Our favorite local restaurant is Gombei. When you buy a dinner, they serve a rotating set of tsukemono. These side dishes can be a variety of pickled cabbage, pickled cucumbers, or hijiki salad, pickled pumpkin, or okara—tofu lees. When you place your order, you have no idea which ones you will be getting today.
On a rare occasion, you may get a small dollop of Japanese potato salad. While I like potato salad a lot, their salad is beyond any other I have ever had. I decided that I must learn how to make this extraordinary salad.
The first secret is in the mayonnaise they use. A commonly available Japanese mayonnaise is Kewpie brand, but what makes this mayo so different from Western mayonnaise? There is a lot of Internet speculation about the subject, but according to Serious Eats there are several differences—they use vegetable oil vs. canola or olive oils; they use egg yolks only and a greater number of them vs. whole eggs; they also use rice vinegar vs. white vinegar. Three additional ingredients are dashi, malt vinegar*, and MSG. These difference make for a very creamy and tangy sauce.

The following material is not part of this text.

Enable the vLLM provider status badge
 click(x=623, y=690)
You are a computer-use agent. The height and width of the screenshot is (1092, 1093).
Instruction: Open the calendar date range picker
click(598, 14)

Note: *Serious Eats suggests using malt vinegar to get the correct “tang” and color in replicating Japanese mayonnaise. I suspect that the original recipe uses either kurozu—a lighter Japanese version of black vinegar—or red rice vinegar.
Note 2: I am sensitive to MSG, but the amount in this mayonnaiseis low enough that it does not give me a headache.
The potato salad’s second difference is that instead of being cut into discrete chunks, the potatoes are half mashed. I have found that Russet potatoes give me the best—and closest copy—of the Gombei salad that I am trying to replicate. A trick is to use a large whisk to mash the potatoes—this leaves you with the right proportion of potato chunks to creamy mashed potato.
Note: I cannot remember if I learned this technique from Cook’s Illustrated or America’s Test Kitchen.
Another common addition to Japanese potato salad is the white parts of green onion. Beyond that you may add any ingredients you please—I added grated carrot, diced celery, and chopped boiled egg. Nami—Just One Cookbook—adds a lot of extra ingredients to her Japanese potato salad to make it a full meal. Gombei’s is much simpler, being a side dish, with just some grated carrot added.
Note: While I had made this for an earlier meal, there was enough left over to go with my barbecued chicken wings.
After Dinner Note: While this recipe produced a superior potato salad, I cannot say it matched Gombei’s. I think I will have to go back and try to deconstruct their recipe more closely.
Karl’s Japanese Style Potato Salad
2 Russet potatoes
2 green onions, white parts only, sliced finely
1 small carrot, grated
1 stalk celery, diced finely
2 hard boiled eggs, chopped
1 Tbs. rice vinegar, unseasoned
½ tsp. Kosher salt
¼ tsp. black pepper
¼-⅓ cup Japanese mayonnaise
1. Peel and cut the potatoes into large chunks.
2. Place the potatoes in to a pot with water to cover.
3. Bring the pot to a boil and simmer, covered, for 15-20 minutes.
Tip: The potatoes are done when a knife easily pierces the thickest potato chunk.
Note: An energy saving trick is to remove the pot from the heat after 10 minutes and to leave the pot, covered, for an additionally 20 minutes. The heat of the water will finish cooking the potatoes.
4. Drain the potatoes well.
5. Use a large whisk to partly mash the potatoes.
Tip: You want about a 50/50 ratio of mash to medium/small potato chunks.
6. Add the remaining ingredients and fold in the Japanese mayonnaise.
Tip: Add as much mayonnaise as you need to, in order reach your desired consistency.
Note: Do not overwork the potatoes, as they may turn “gluey.”
7.Transfer the salad to a serving bowl and let it meld, covered with plastic wrap, in the refrigerator for at least 20 minutes..
Tip: You may garnish the potato salad with black sesame seeds, or finely sliced green onion tops, or my daughter’s favorite, a serious sprinkle of shichimi tōgarashi.